Le haut-fourneau numéro 2 du complexe sidérurgique d’El Hadjar (Annaba) devrait redémarrer cette semaine (pour des tests), après plus d’une année et demie d’arrêt. Abdelamalek Sellal, présent à Annaba pour la Tripartite, devrait officialiser ce redémarrage en se rendant sur le site.
Pour ce faire, l’État, qui a racheté il y a deux ans le complexe au groupe indien Arcelor Mittal, a dû investir pas moins de 486 millions de dollars dans la rénovation et la mise à niveau de l’installation sidérurgique.
Ces sommes (encore) déboursées font d’El Hadjar un gouffre financier dont il est difficile de voir le fond, et un boulet que traîne l’Algérie depuis de longues années.
Un plan d’investissement de 720 millions de dollars
Le complexe industriel fait l’objet d’un plan d’investissement global de 720 millions de dollars pour sa rénovation.
La première tranche de 486 millions couvre la réhabilitation de l’unité de préparation des matières premières et aggloméré, du haut fourneau numéro 2, de l’aciérie à oxygène numéro 1, la centrale à oxygène, les installations énergétiques et le réseau de logistique.
Le but de cette seule première phase est de porter la production sidérurgique à 1,2 million de tonnes par an à l’horizon 2017-2018. É terme, et après d’autres dépenses pour la remise à niveau, le complexe d’El Hadjar devrait produire jusqu’à 2,2 millions de tonnes d’acier liquide, assure-t-on.

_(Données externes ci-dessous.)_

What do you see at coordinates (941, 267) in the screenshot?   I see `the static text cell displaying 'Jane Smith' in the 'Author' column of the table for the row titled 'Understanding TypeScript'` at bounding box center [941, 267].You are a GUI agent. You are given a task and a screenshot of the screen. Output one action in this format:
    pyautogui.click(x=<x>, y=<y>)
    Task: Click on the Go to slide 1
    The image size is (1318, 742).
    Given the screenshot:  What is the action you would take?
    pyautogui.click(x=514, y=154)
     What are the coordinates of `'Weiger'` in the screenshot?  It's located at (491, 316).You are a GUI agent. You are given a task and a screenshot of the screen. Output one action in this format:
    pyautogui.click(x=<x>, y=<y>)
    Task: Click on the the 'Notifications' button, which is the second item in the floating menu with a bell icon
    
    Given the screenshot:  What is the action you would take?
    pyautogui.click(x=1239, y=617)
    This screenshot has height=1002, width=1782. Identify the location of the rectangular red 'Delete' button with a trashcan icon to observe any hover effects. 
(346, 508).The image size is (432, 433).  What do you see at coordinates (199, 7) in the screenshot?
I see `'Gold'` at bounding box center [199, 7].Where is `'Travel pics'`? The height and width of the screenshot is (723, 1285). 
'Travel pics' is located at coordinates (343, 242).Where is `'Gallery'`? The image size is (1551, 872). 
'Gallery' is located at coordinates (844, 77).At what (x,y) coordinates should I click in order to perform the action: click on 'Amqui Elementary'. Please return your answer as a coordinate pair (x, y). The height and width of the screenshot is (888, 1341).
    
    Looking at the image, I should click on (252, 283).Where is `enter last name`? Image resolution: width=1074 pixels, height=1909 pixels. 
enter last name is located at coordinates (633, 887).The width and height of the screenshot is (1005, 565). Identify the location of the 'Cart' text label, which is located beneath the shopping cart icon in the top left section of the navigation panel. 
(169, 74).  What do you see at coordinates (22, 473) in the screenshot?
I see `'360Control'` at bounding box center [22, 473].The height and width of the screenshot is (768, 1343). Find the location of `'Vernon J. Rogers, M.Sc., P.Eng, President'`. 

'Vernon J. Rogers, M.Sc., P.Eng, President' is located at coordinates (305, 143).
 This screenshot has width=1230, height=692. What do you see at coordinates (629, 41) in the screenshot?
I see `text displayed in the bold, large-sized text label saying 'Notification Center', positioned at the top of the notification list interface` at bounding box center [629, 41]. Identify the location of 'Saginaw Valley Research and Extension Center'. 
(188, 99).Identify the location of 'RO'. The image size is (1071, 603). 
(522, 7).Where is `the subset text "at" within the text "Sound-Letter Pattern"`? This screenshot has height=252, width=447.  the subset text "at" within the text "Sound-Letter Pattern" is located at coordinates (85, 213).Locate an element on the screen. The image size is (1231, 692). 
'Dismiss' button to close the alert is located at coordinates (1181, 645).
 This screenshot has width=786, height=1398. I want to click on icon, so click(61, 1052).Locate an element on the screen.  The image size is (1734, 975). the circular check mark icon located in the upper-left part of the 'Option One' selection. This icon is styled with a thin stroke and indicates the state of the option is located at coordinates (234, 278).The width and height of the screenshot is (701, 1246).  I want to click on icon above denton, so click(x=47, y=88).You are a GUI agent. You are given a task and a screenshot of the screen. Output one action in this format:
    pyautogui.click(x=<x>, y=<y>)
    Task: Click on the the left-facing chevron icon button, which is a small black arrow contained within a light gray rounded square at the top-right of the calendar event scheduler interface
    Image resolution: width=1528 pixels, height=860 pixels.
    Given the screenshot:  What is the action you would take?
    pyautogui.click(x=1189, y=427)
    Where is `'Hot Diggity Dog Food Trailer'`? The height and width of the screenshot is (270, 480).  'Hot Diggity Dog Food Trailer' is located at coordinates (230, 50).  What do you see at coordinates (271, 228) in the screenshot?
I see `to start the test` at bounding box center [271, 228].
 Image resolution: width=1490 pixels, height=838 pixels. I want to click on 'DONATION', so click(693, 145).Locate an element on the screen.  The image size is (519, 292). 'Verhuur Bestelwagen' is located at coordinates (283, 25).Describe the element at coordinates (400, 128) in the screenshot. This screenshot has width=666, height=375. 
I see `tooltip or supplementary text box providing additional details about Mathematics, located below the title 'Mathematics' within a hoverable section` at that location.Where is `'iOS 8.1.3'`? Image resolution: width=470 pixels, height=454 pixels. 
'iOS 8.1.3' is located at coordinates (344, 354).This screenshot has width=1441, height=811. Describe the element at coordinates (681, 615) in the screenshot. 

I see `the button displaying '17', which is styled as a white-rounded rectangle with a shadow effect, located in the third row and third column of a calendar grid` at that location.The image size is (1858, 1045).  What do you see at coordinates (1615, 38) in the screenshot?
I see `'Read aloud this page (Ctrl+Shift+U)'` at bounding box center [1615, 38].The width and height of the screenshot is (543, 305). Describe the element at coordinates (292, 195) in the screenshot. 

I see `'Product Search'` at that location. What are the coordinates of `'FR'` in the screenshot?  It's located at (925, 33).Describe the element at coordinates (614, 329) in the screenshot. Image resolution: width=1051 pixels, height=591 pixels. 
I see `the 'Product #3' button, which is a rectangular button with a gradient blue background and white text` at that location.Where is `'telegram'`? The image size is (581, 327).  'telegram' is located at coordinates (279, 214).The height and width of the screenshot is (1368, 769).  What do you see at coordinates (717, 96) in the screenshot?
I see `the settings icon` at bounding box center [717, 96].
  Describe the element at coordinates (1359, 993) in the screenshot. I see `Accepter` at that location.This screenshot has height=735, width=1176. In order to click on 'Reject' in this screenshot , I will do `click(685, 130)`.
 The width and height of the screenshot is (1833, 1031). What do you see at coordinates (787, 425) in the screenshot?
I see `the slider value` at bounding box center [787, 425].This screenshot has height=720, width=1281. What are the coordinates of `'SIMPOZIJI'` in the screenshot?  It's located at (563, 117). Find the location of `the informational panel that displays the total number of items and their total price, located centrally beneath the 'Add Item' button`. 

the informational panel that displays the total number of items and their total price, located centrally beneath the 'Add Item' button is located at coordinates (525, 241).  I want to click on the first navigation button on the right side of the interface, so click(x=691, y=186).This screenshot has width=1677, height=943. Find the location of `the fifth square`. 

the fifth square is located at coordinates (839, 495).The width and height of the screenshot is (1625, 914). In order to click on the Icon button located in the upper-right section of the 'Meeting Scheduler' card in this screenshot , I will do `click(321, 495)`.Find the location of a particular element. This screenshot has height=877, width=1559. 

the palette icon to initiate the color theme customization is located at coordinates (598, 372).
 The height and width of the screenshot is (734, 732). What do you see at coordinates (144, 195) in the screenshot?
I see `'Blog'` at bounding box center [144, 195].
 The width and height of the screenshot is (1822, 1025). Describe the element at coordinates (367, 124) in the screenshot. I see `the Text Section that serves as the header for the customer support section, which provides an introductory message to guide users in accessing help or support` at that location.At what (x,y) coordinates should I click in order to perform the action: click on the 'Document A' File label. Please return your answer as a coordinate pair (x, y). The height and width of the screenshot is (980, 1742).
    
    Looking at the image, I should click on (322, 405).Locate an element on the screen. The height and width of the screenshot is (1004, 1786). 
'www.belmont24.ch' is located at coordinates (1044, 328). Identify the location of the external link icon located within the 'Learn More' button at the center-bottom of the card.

En attendant, l’Algérie importe presque tous ses besoins en acier.
Des sommes astronomiques sont en jeu, tandis que le gouvernement crie, à qui veut l’entendre, que les finances de l’État se font rares et que la situation est « difficile ». La production d’acier est certes nécessaire dans un pays comme l’Algérie, qui ambitionne de se réindustrialiser et de réduire sa facture d’importation.
Cela dit, le dépérissement du complexe d’El Hadjar soulève des questions sur la gestion passée de cette unité industrielle.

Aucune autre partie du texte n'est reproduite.